Resolutions = Habits
With the new year right around the corner, a lot of people are thinking about the dreaded New Year’s Resolution (NYR). It seems, though, that the idea has become more of a caricature of personal development than honest change. Most people come up with resolutions with little thought or commitment. Then, when they flounder 3 days into the year, they give up on their NYR (and usually the entire idea of personal growth, too).

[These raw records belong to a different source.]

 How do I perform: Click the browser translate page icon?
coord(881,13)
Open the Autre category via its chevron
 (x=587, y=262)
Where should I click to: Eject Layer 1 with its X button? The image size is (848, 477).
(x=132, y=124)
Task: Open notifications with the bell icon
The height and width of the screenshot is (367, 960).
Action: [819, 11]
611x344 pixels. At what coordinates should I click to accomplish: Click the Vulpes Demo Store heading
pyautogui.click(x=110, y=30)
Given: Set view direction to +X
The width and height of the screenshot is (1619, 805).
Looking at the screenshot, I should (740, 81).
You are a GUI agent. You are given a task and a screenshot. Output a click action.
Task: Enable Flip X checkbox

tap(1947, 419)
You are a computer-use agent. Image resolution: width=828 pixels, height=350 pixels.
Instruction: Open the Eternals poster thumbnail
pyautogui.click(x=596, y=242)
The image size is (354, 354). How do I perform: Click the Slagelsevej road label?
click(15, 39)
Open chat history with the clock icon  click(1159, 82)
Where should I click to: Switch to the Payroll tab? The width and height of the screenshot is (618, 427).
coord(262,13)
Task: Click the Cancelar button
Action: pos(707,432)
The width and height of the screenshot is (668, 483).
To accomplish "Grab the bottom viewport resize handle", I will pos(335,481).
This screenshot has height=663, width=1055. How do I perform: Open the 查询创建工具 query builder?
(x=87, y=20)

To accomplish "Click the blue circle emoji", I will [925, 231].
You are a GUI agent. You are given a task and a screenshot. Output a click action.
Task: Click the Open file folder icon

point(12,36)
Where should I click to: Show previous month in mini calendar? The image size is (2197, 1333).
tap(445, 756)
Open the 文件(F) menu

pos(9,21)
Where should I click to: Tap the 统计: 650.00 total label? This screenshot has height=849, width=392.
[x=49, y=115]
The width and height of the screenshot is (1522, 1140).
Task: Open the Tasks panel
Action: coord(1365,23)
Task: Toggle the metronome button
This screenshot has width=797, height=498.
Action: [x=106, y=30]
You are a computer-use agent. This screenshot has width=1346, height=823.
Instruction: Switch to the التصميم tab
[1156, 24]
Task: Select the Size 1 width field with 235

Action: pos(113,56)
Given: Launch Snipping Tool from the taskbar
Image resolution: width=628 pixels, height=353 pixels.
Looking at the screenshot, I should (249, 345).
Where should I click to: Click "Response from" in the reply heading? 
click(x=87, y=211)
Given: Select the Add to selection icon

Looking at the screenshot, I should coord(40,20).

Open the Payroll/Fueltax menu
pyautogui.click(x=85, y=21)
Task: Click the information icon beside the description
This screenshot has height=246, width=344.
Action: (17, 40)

How can you make your promises stick this year and become a useful part of your personal growth? One of the ways to make your NYRs work this year is to look at them as an opportunity to reinforce new, more helpful habits. This is the premise of my book , the Book of Habits, which revolves around creating small, daily habits to get big change. Here’s a 4–step process that can make your NYRs a powerful part of your personal growth process.
- Decide what you want your life to be like on January 1, a year from now. You can look at specific parts of your life or your life in general. For example, let’s say that you want to be in better physical health in a year. Decide now what your weight, diet, exercise regimen, etc. will be in a year.
- Develop the action steps that will get you to your goal in a year. Break down the results that you want to see into the activities that will create the results. The more you can break the goal down into its constituent pieces, the better
- On January 1, start working on developing one of the action steps as a habit. In other words, take one of the action steps and start doing it everyday. Don’t try to do everything at once – that often lead to frustration. In our physical health example, it’s hard to change your eating patterns, exercise habits, and lifestyle choices all at once. It’s easier to begin with a small part and create a new habit around that. For example, you could start by putting 20 minutes of physical activity (even walking around the block) into your daily routine.
- Throughout the year, once you’ve ingrained an activity as a habit, add a new habit into your routine. As I wrote in the Book of Habits, it takes about a month to ingrain a habit. Just looking at your physical health resolution, that means that you could create 12 new habits regarding physical health over the course of the year. That would definitely move you to the goal that you created in step 1.
There is no secret or trick to actually following through on your New Year’s Resolutions. Simply make decisions to implement small, daily changes and you’ll see large cumulative effects. This year, they won’t just be hollow promises, but rather the beginning of a new year and a new you!